Within hours of AP’s win of the Triple Crown, the inevitable comparisons began. Even before the Belmont Stakes, Penny Chenery (owner of the great Secretariat) said the colt doesn’t measure up to the greats, such as Affirmed, War Admiral, or Secretariat. (–american-pharoah-doesn-t-measure-up-against-all-time-greats-191957211.html) With all due respect, ma’am, Secretariat lost three races before he started his bid for the Triple Crown, and the last time he was started in a race, his retirement race, Secretariat was handed his gorgeous, muscular hind-end. As a Triple Crown contender very few people took Secretariat seriously, even after he won the Derby. I’m old enough to remember the debate about Secretariat and Man O’War and how heated both camps were in proclaiming each animal to be the greatest of all time. It’s a debate that still rages to this day, long after both animals have gone to Heaven’s greener pastures.
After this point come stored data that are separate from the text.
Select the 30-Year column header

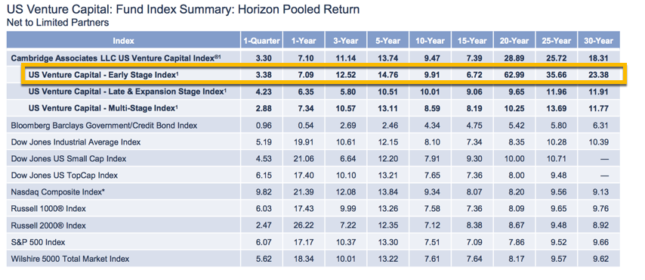tap(598, 41)

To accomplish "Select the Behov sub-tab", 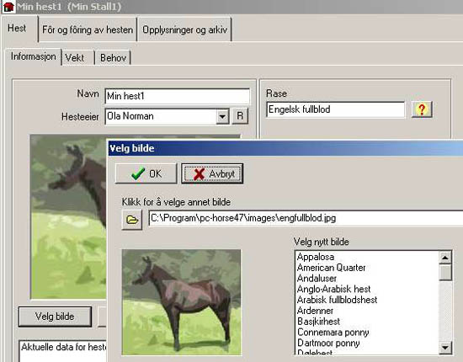I will pos(113,57).
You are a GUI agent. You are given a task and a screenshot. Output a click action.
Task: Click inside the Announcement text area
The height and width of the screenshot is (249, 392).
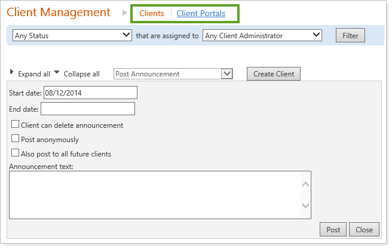(154, 195)
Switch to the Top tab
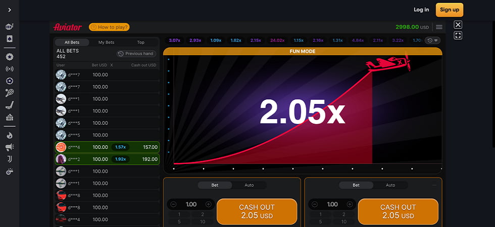The image size is (495, 227). click(140, 42)
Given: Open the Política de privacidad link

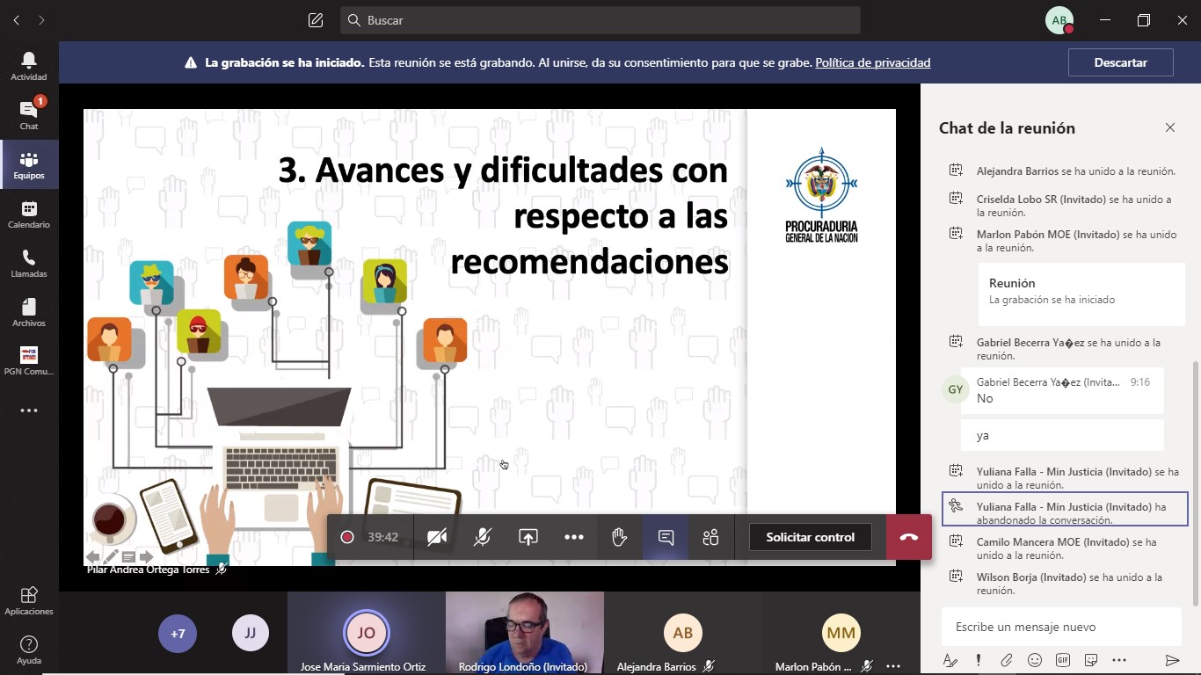Looking at the screenshot, I should pyautogui.click(x=872, y=62).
I can’t recall if there was such a debate about Secretariat and Seattle Slew or Secretariat and Affirmed because those were years I refused to pay much attention to Thoroughbred racing. My heart was shattered into a million pieces on July 6, 1975 and other than watching the Triple Crown races in ’77 and ’78, I wasn’t following the racing world. (Why I stopped following for many years is detailed in this blog post here:
At the time though I thought the comparisons between Secretariat and Man O’War were ridiculous. There was and is no manner of comparing the two horses, both known to their fans as “Big Red.” Track conditions, training techniques, manners of conditioning these superb athletes had changed dramatically between Man O’War and his descendent, Secretariat. I think it’s still ridiculous, more so with this comparison. There is simply no manner to compare Secretariat to American Pharoah, short of someone creating a time machine and transporting one animal to another time. Yes, AP’s fractions were slow in all three of the Triple Crown races, until he turned on the juice in the last sixteenth of a mile in the Belmont—when he also beat Secretariat’s time for that particular stretch of race track.
A friend of mine suggested that perhaps AP’s fractions were so much slower because he didn’t have a Sham to push him, to challenge him, as Secretariat did. Most people involved with Thoroughbred racing will state that these animals are amazingly competitive. Let another horse challenge them and they respond with a greater effort. Perhaps the reason AP’s fractions were so much slower was because there wasn’t enough depth in the field to actually challenge him to exert himself.
This comparison is also belittling. It cheapens a spectacular win, a masterful ride by a skilled jockey astride a magnificently trained and conditioned animal. I understand the human emotions involved. As I said, I’m old enough to remember watching that “tremendous machine” rolling along the massive, wide turn and pointing his nose toward the finish line in that killing field of so many dreams also known as the home-stretch at Belmont Park. I know people who to this day still tear up when they speak of watching Secretariat open his lead by lengths and then furlongs and then in distance that can only be measured in large fractions of a mile. Even though many of them never actually laid eyes on the horse other than through the medium of television or in print, Secretariat is the horse of their heart.

So along comes this new-comer, this descendant of Secretariat, and this newly crowned king cannot be allowed to usurp that place in their hearts. American Pharoah has earned the right to stand alongside the racing greats, like Affirmed and Seattle  Slew and Man O’War and yes, even alongside Secretariat. He won that right on a hot day in June, on a mile and a half oval in  Elmont, NY by defeating more rested horses, and even a horse that hadn’t even ran in either the Derby or the Preakness.
No one—not sports writers, not casual fans, not rabid ones either, and certainly not the acknowledged old blood royalty of Thoroughbred racing—has the right to try to take that from American Pharoah or his connections.
The King is dead. Long live the King.